The intervenors were largely successful. Less than 30 days after the December 2019 orders, and in response to a massive public relations campaign criticizing the rulings (including a piece calling the decisions a “doomsday scenario”), the PSC partly granted the intervenors’ motions to reconsider and for rehearing.
In a revised order entered in the Dominion proceeding during January 2020, the PSC: (1) lowered the solar integration charge to 96 cents/MWh – more than a quarter of what Dominion originally sought; (2) required Dominion to file mitigation protocols, consistent with the Duke settlement agreement permitting waiver of the integration charge through storage; (3) increased the avoided capacity value to nearly 12% of the nameplate capacity of a solar plant; and (4) raised avoided energy cost rates for standard offers as follows:
- Peak Season Peak: 3.1 cents/kWh,
- Peak Season Off-Peak: 2.7 cents/kWh,
- Off-Peak Season Peak: 3.2 cents/kWh, and
- Off-Peak Season Off-Peak: 2.8 cents/kWh
Importantly, the PSC also granted rehearing on the issue of PPA term lengths in both the Dominion and Duke proceedings. This sends a signal that the PSC may approve the longer-term lengths that are so critical for solar financing, as permitted by the act, and consistent with those present in neighboring states’ competitive procurement programs.
“With this revised ruling, we are optimistic that additional solar investment in South Carolina will continue to grow the state’s bourgeoning clean energy economy,” explained Davis.
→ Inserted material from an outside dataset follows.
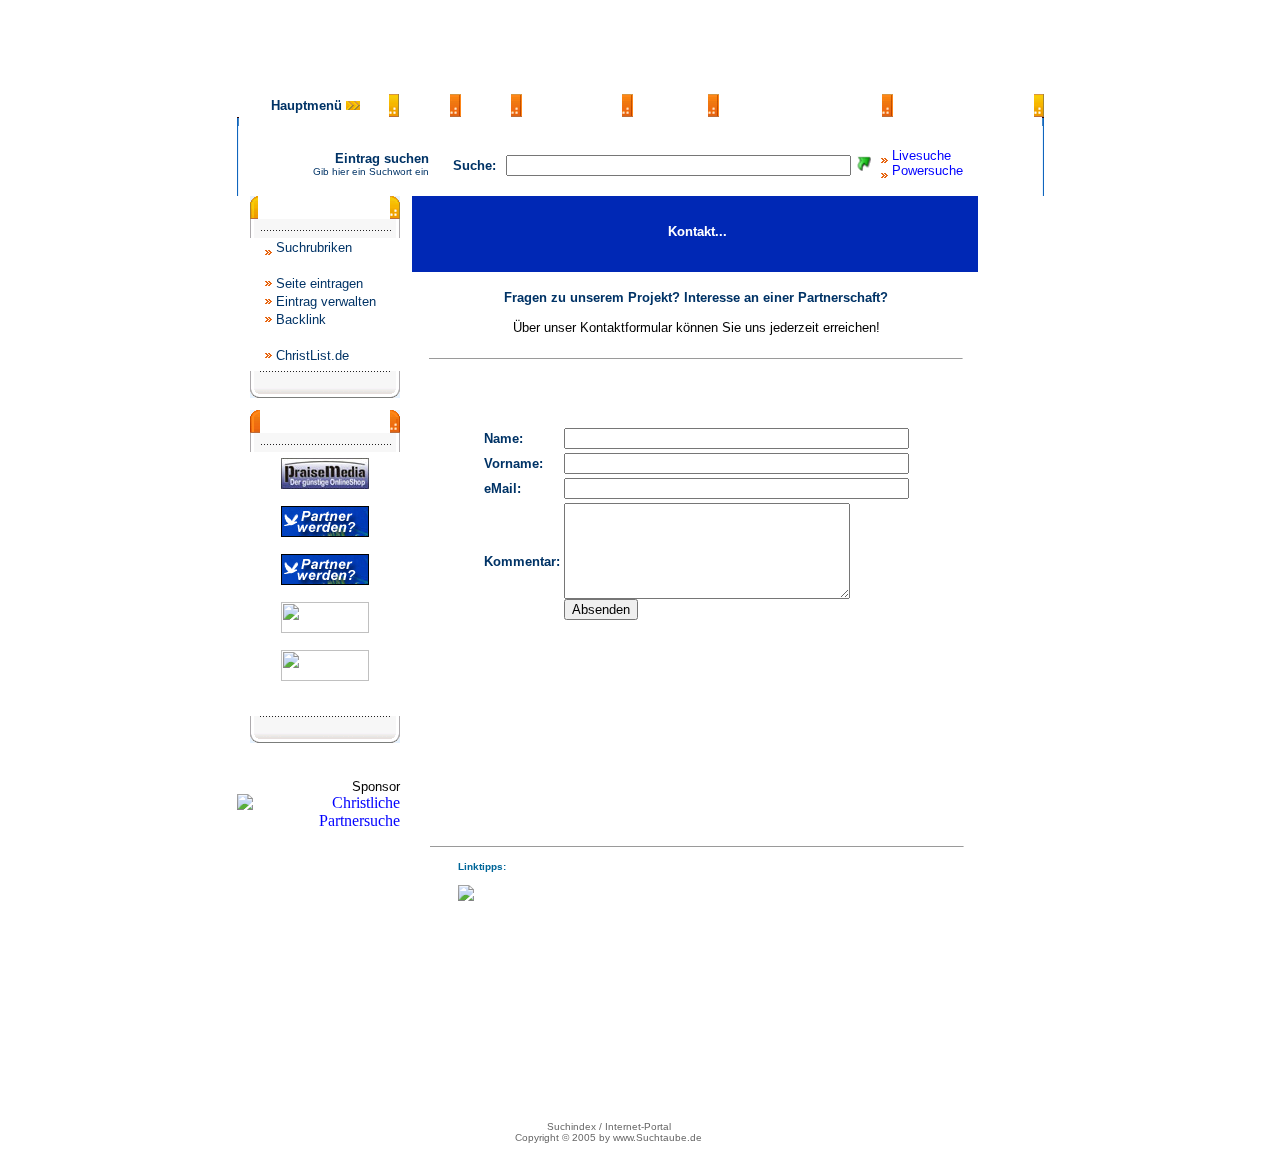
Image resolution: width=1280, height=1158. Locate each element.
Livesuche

R. Taylor Speer is a shareholder with Turner Padget in the firm’s Greenville, S.C., office, where he focuses his practice on business and employment litigation and immigration. He has extensive trial experience in matters common to the formation, growth and dissolution of small to medium-sized businesses. He is also active in building a clean-energy economy in South Carolina and has planned public development and procurement of community and municipal solar installations in the state. He may be reached by email at tspeer@turnerpadget.com.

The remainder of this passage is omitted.